Here, the trip transformed – as if by some ancient and unspoken magick – from a hike across the wilderness to an evening outing in a fine park that seemed to never end. The weather remained warm and kindly, even during the deepest night, and never swung past the needle to blisteringly hot like in the Morbihan. But what truly made it marvelous was the wildlife and the wilderness itself. The brush was thick, yes, but it lacked thorns, and we weren’t hounded by wolves, nor attacked by bears. And the trees!
Virginia marveled at them – and I could hardly stop myself from doing the same. Gillian actually called us to a halt and we contrived a measuring device by using some rope and found that the tree we had stopped by was nearly ten yards in diameter. The only reason we did not contrive to measure the height of the tree was that the branches – though large enough to hold aloft our tents and bedrolls with room to spare – were easily fifteen feet above our grasp. Sally did make a go at clambering up to one of the lower, but upon seeing the way the bark stressed against her great weight, we called her back down.
That tree, it soon transpired, was one of the smaller of the great trees of the Glimmering. We could not measure some as we walked beneath their arched roots as if they were the arches in some primordial city constructed by agelessness gods. We could merely marvel at their size and feel impressed upon us the majesty of this place. It should have felt alarming, even frightening, to stride through such a vast place, to witness such immense scale. But instead, I merely felt at peace.
That is not to say that we moved with lassitude. For ... ah ... there was another property about the Glimmering Forest that reminded me of a fine outing in a park during the warmth of an eternal summer. It was the curiously frisky energy that filled me and each of my fair companions. I noticed it first on the 11th,, when Virginia had slipped from my tent, still dripping faintly with the seed I had emptied into her, only for her form to be replaced by the already naked form of Gillian! But that was merely the start – the next few days, our progress stalled nearly to a standstill as the wild freedom of the forest impressed itself upon us and we made love – often with a frantic, feral edge.
I admit, I left more than a few red marks upon the neck of Virginia when, mid march, she had coyly bent forward to ‘examine’ some handy rock or another. And usually, once Virginia was satiated and quivering, I was raring and ready for the others. It felt, faintly, as if we should have been ashamed of our wanton lusts – but in the depths of the forest, it felt all too natural. Soon, we might pass a day or two without even putting on every scrap of clothing we had – wearing only what was needed for comfort and proudly displaying what was left uncovered.
But, at last, on the 21st of August, with the waning of Summer and a slow fading of our passions, we came ... to Quintarra.
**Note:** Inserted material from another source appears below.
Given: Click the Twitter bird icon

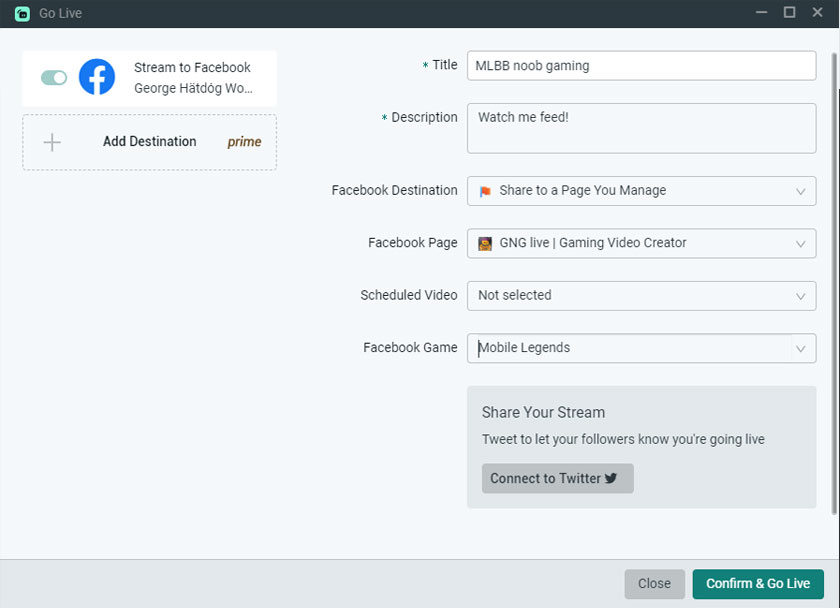Looking at the screenshot, I should pyautogui.click(x=611, y=478).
The position marked upon my atlas was, by far, the thickest portion of the forest that we had yet been in. The branches and leaves that spanned overhead formed a canopy so thick that only knife thin lines of sunlight escaped between, flickering and glimmering as the trees shifted in the breeze that blew through the forest. I admit that I spent a good five minutes checking the atlas, checking my compass, and doing some equations, scratched out on the dirt with a stick, before I was certain that we had, in fact, arrived.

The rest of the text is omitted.